Implementation and Compliance
- Future research should focus on improving implementation and compliance with ERAS guidelines to improve patient outcomes 1.
- The type of surgery and number of ERAS elements are associated with estimates of length of stay, highlighting the importance of tailored ERAS protocols for thoracic surgeries 1.
From the Research
Role of Perioperative Medicine and Enhanced Recovery After Surgery (ERAS) in Thoracic Surgeries
- Perioperative medicine and ERAS play a crucial role in improving patient outcomes after thoracic surgeries, including lung resections 2, 3, 4, 5, 6.

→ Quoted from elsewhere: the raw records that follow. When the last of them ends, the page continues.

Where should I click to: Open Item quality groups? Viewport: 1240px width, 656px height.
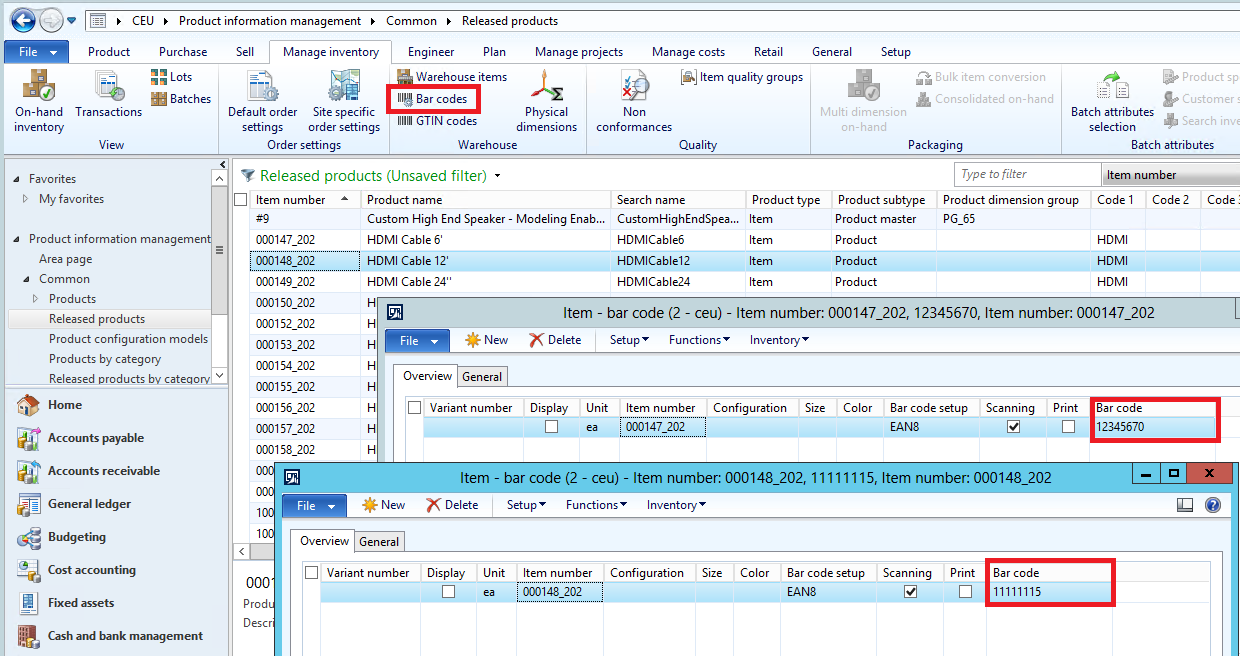(741, 76)
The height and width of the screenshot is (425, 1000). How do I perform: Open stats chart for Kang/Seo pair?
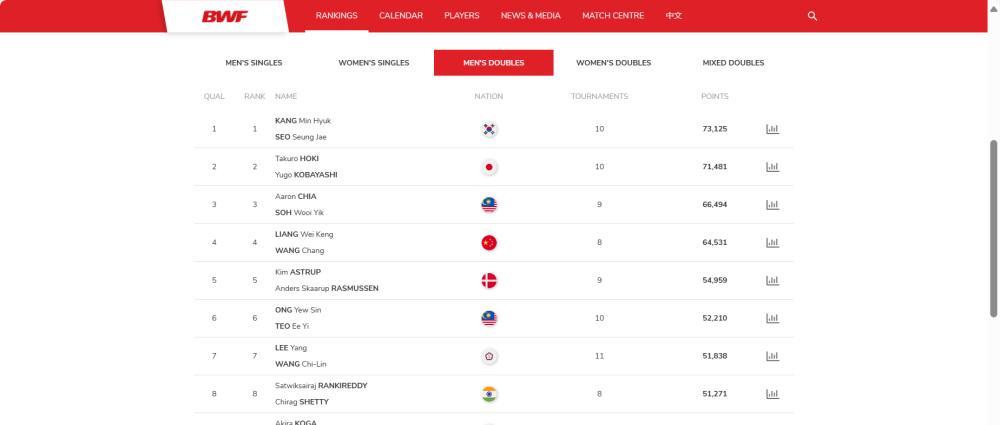(x=772, y=129)
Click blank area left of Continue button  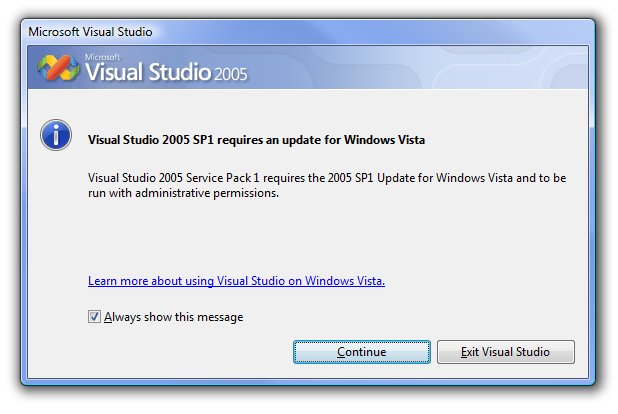180,352
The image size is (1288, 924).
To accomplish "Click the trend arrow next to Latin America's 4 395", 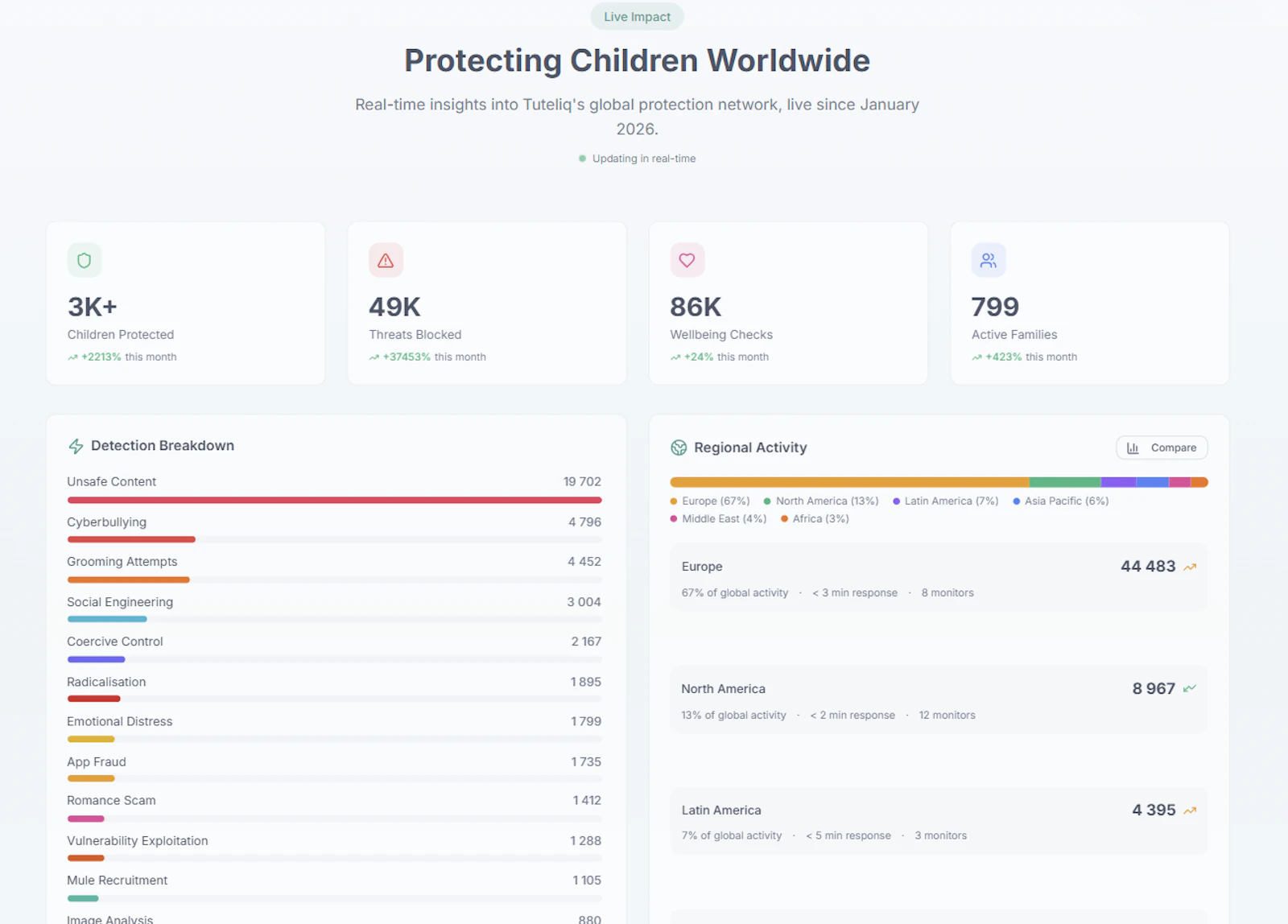I will click(x=1190, y=811).
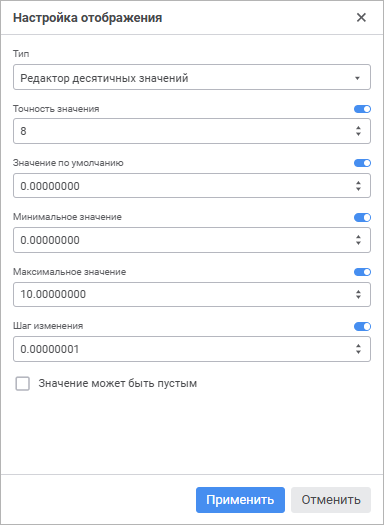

- ERAS protocols aim to reduce complications, hospital length of stay, and hospitalization costs by applying multimodal, perioperative, and evidence-based practices 3, 6.
- The implementation of ERAS programs in thoracic surgery has been shown to reduce morbidity rates, especially pulmonary and surgical complications, and shorten length of hospital and intensive care unit stay 5, 6.
- ERAS programs also aim to improve postoperative recovery, reduce opioid use, and decrease direct costs of surgery and hospitalization 4, 5.
Key Components of ERAS Protocols in Thoracic Surgeries
- Early removal of chest tubes and urinary catheters 5.
- Early mobilization and ambulation 4, 5.
- Limited use of opioids and opioid-sparing analgesia 4, 5.
- Multidisciplinary, evidence-based care pathways 2, 5.